I’m not jealous. Truly I’m not. I understand why it’s her and not me: she’s ninja-trim, blonde and has a TV-boosted profile. I’m ancient-emperor-fat, brunette and have a small facebook profile. Even I can spot the difference. I’m sure she’s a talented writer. They say she is. She’s a “well-known journalist” that I’d never heard of until the Fat Show, but she’s from interstate so perhaps that’s why.

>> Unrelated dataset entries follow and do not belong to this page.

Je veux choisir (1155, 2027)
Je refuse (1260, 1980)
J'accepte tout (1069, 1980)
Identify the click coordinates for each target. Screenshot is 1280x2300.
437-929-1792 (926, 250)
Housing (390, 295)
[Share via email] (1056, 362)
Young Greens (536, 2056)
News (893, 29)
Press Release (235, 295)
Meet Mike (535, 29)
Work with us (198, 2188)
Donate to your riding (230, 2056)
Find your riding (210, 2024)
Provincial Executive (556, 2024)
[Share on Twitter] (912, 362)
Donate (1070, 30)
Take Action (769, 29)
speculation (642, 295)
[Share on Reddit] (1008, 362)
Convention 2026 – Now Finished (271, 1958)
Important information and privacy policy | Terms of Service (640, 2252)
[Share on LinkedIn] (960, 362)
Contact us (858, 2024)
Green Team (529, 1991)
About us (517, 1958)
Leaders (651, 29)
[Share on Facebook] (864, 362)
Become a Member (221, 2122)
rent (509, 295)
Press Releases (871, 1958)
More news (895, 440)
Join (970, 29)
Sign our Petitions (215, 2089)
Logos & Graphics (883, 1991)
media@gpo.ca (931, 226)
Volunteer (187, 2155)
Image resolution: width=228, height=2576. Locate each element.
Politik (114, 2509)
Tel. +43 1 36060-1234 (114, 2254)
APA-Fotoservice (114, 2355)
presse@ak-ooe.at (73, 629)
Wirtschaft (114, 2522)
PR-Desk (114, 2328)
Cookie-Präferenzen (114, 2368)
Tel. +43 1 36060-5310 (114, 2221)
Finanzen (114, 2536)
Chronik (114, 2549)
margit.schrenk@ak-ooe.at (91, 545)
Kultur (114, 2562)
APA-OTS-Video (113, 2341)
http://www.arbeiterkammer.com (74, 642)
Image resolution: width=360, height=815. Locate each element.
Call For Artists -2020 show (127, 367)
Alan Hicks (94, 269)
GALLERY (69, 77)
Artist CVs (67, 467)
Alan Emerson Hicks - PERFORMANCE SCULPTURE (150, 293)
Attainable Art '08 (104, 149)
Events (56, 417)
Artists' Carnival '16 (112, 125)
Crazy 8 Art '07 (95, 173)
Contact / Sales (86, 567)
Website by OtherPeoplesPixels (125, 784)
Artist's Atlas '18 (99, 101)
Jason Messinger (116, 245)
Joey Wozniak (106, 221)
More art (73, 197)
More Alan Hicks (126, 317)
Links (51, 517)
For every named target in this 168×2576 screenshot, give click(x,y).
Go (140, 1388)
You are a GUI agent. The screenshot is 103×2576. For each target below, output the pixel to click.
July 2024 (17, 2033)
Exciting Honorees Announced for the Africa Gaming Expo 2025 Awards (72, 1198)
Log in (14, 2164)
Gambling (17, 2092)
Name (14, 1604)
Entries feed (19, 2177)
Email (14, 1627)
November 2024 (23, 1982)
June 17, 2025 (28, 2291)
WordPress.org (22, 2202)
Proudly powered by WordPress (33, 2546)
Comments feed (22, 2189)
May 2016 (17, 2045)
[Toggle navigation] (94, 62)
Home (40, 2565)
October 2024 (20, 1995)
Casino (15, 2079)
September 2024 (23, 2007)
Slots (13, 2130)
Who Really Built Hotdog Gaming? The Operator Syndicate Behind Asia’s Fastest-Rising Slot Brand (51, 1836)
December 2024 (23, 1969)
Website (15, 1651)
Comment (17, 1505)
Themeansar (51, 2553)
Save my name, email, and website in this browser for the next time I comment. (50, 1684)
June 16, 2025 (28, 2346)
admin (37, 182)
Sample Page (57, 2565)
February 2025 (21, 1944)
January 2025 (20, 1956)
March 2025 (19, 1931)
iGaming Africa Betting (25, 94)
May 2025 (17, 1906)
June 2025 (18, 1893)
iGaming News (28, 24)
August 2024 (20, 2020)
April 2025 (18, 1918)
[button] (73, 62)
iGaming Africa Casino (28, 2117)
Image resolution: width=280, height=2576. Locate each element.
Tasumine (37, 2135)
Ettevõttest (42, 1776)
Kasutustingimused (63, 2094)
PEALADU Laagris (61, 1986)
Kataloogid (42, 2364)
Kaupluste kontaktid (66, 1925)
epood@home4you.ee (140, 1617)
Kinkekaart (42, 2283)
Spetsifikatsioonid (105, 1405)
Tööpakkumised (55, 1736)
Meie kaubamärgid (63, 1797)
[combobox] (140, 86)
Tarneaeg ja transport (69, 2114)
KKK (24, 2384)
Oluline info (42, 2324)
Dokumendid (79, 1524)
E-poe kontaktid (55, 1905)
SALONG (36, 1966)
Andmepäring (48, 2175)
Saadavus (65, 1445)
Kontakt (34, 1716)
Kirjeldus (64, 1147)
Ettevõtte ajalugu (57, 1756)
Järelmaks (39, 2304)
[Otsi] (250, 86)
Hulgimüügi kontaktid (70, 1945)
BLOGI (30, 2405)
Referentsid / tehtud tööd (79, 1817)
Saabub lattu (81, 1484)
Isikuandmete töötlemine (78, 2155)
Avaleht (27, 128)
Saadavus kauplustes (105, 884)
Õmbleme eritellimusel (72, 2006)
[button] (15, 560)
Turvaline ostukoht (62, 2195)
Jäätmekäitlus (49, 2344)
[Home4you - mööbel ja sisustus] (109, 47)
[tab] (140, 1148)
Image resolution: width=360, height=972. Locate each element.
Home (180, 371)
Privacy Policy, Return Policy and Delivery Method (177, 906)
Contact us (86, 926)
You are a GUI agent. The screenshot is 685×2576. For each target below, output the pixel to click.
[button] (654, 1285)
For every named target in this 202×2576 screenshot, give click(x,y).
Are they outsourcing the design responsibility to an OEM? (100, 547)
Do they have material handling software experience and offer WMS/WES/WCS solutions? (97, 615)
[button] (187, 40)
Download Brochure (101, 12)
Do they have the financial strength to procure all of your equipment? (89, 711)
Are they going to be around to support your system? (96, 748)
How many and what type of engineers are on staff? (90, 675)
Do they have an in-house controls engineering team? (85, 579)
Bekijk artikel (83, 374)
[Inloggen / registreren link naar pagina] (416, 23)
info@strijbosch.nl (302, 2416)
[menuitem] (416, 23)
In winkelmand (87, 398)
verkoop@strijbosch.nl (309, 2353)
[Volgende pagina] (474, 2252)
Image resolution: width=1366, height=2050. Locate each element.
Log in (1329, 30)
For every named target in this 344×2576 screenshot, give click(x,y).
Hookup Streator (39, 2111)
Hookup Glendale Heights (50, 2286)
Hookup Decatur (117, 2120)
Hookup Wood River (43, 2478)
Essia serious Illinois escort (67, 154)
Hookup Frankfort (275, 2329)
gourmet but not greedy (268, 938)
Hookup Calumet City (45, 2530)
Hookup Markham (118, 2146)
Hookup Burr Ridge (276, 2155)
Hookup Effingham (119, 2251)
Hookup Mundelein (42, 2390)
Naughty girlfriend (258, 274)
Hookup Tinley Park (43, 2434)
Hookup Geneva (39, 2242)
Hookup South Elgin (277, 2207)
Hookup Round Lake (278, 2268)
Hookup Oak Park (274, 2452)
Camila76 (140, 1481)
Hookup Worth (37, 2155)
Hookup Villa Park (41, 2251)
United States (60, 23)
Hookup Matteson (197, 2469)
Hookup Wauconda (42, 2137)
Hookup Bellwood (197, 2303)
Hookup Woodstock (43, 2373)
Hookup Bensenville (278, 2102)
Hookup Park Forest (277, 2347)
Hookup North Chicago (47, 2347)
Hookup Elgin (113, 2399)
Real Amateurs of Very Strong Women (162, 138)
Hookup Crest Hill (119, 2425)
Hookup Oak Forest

I know what you’re thinking: Bad case of sour grapes, old girl; don’t be so bitter and twisted, Noble; jealousy doesn’t become you, brown-haired fat girl. And, you’re right. I’ve got to take those lemons and turn them into lemon butter. (mmmm…lemmonnnn butterrrrrr) I’ve got to find a way to make me more attractive to the publishers’ bean-counters. I’ve got to find a way to look as though I can make those blokes some cash. (Of course, I’m taking it for granted you know I know I’ve got to write a half-decent book. No point stating the obvious.) Right! Thinking cap on… Ninja-screaming commenced… Watch this space.

On a serious note, my congratulations to the lady in question. It’s not easy for anyone to get a publishing deal and I’m sure the books’ll be great. I just hope I get a chance to review them for you. I promise I’ll be impartial. Smiley face.